Avvenire, 30 gennaio 2021
Milano, via Paolo Sarpi si è svuotata
«Non vedi? Non si vedono più in giro. Hanno paura». Nella
Chinatown milanese, la seconda comunità orientale più grande d’Italia (dopo quella di Prato) un anno di pandemia ha lasciato il segno. Quei carretti stracarichi di chissà cosa, abiti, forse, borse e cibo proveniente dai cargo appena giunti a Genova o nel Sud Italia, non ci sono più. Non bloccano più il traffico nelle vie della Ztl intorno a Paolo Sarpi. «Hanno paura, tanti se ne sono andati, sono ritornati in Cina. Tanti altri hanno chiuso e hanno paura ad uscire. Preferiscono aspettare ancora tempi migliori» spiega Franco, punto di ritrovo per gli habituè del caffè nel quartiere più cinese d’Italia. In via Paolo Sarpi i ristoranti orientali sono ancora chiusi, malgrado l’arancione della Lombardia e la possibilità di fare asporto. C’è la storica ravioleria, fino all’anno scorso con lunghe file d’attesa a tutte le ore del giorno, dal pranzo all’aperitivo al dopo cinema. Sembra passata u- na vita e invece è solo un anno. È di un anno fa la vicenda dei due turisti cinesi, primi positivi al Covid in Italia, ricoverati allo Spallanzani di Roma. «I cinesi? Vanno e vengono, chiudono i negozi e i ristoranti e ritornano in Cina. Là in questo momento si vive meglio» spiega la donna intenta a impastare farina e carne scottona piemontese. Lì l’economia è già ripartita grazie anche alla campagna vaccinale di massa intrapresa già da diversi mesi. Le prime iniezioni sono state fatte ad agosto. E da allora in poi è stato tutto in discesa. «Siamo in Italia da dieci anni – aggiunge – e siamo sempre state qui. Ma nell’ultimo anno c’è stata poca gente». Adesso i negozi di abbigliamento e i centri estetici sono aperti ma sono rimasti chiusi per mesi. Anche quei camion che arrivano da Prato carichi di vestiti e borse se ne vedono pochi.
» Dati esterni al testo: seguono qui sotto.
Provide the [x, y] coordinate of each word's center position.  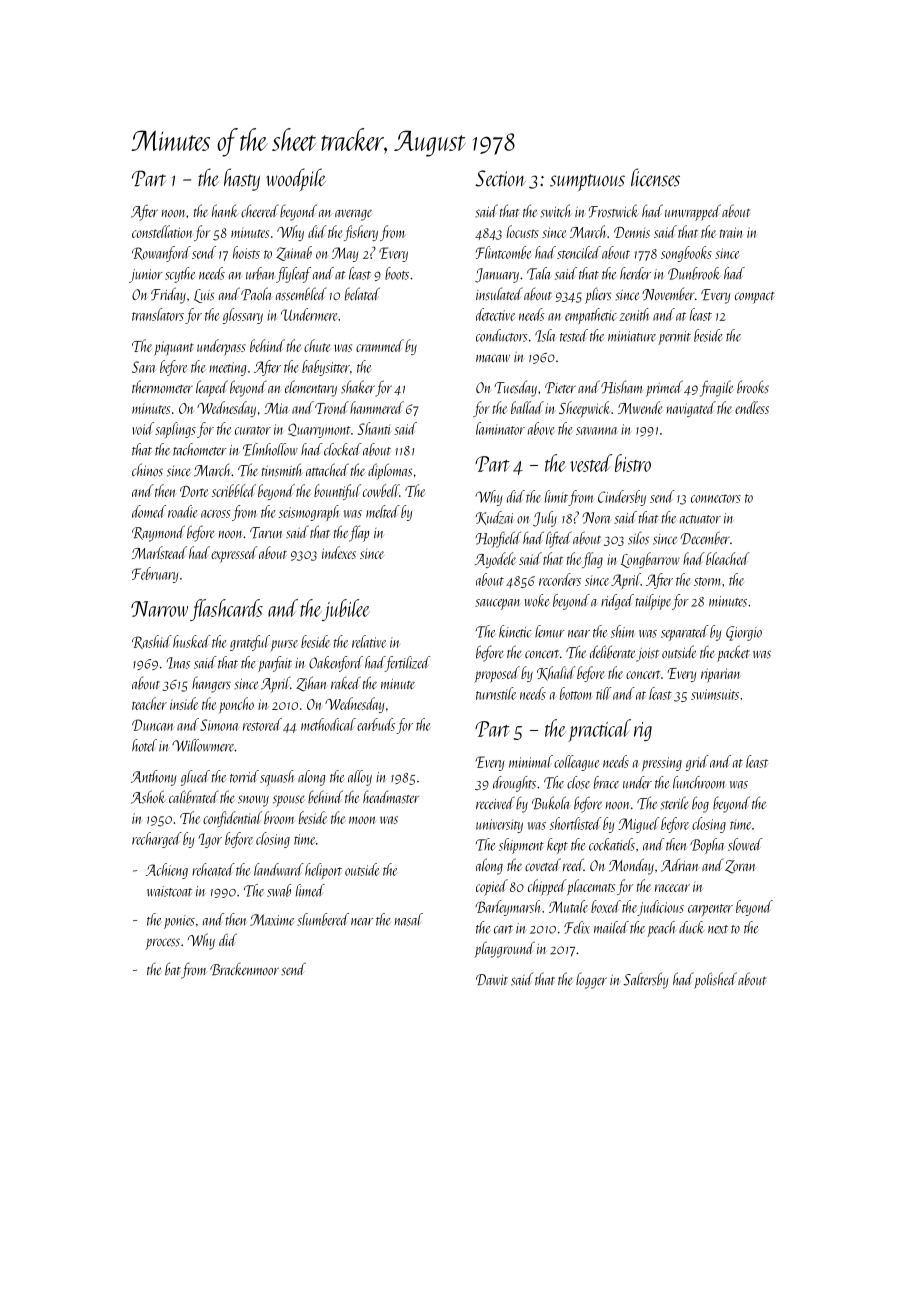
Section [500, 178]
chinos [147, 470]
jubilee [345, 610]
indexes [339, 552]
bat [173, 968]
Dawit [492, 980]
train [731, 232]
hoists [246, 252]
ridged [617, 602]
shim [622, 631]
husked [192, 641]
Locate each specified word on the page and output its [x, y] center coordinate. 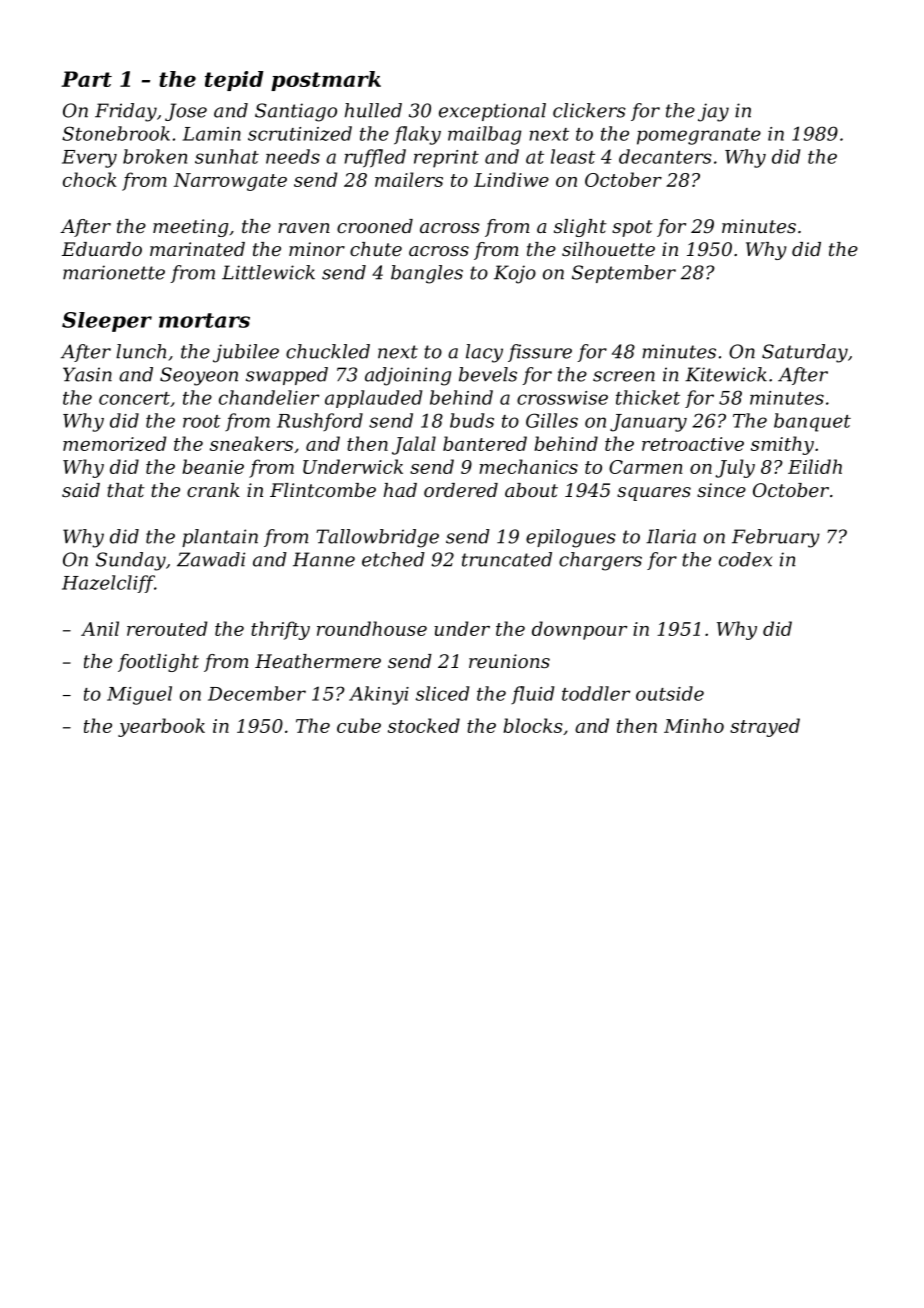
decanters [665, 156]
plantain [220, 538]
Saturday [805, 353]
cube [359, 725]
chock [90, 179]
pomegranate [699, 136]
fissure [540, 353]
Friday [126, 112]
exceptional [492, 112]
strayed [765, 727]
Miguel [139, 695]
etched [393, 559]
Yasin [87, 374]
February [776, 538]
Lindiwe [511, 179]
«Soffrono anche loro la crisi –racconta la barista italiana con negozio di dolci e pane in via Paolo Sarpi – stanno tenendo duro come tutti. Ma molti non riapriranno, hanno chiuso il negozio e se ne sono andati via. Forse sono tornati in Cina, non lo sappiamo perché non comunichiamo molto fra di noi. In via Paolo Sarpi ci sono due associazioni: una italiana e l’altra cinese». La festa più importante del quartiere è il Capodanno cinese, ma come l’anno scorso non si farà nulla. «Non hanno ancora confermato ma sicuramente non lo festeggeremo per il secondo anno consecutivo». Il Covid ha frenato anche i tradizionali viaggi per la Cina, soprattutto in questo periodo di festa. Si preferisce lavorare per recuperare il tempo perso ma soprattutto in questo momento è veramente difficile tornare in Cina. «I voli costano troppo – racconta Diana, nome italiano ma di origine cinese, con un negozio di sartoria in via Canonica – eppoi ci tocca fare quattro tamponi: due in Italia e due in Cina e quattro settimane di quarantena, due in hotel e due in casa». La Cina in questo momento ha paura dei casi d’importazione. «La maggior parte dei cinesi di Milano è partita durante la prima ondata – racconta Massimo, in Italia da quando era piccolo –. Poi ad agosto sono partiti i figli più grandi, quelli che vanno al liceo o all’università. Li hanno mandati in Cina per proseguire gli studi. Qui è impossibile – aggiunge – nessuno ci capisce più niente con la scuola: una volta aprono e poi chiudono. Vede? Ci sono troppe persone in giro. Eppoi anche questa storia del vaccino, con le dosi che diminuiscono ogni giorno». Massimo non lo dice ma è scocciato. «Noi avevamo la nostra medicina anti-Covid e ora non abbiamo più niente». Una settimana fa i Carabinieri del Nas hanno sequestrato 65mila confezioni di farmaci illegali destinati alla cura del Covid nella Chinatown milanese.«Per noi erano farmaci importanti, per curarci, ma non avevano l’autorizzazione italiana.. È difficile vivere in questo modo: io ho una bimba che frequenta la scuola elementare ma ho paura a mandarla a scuola per il Covid. Ma se non la mando vengono i carabinieri a casa mia». Allora meglio mandare i figli in Cina. «Adesso però è tardi. Da Pechino preferiscono che noi rimaniamo qui, fintanto che non è finita la pandemia».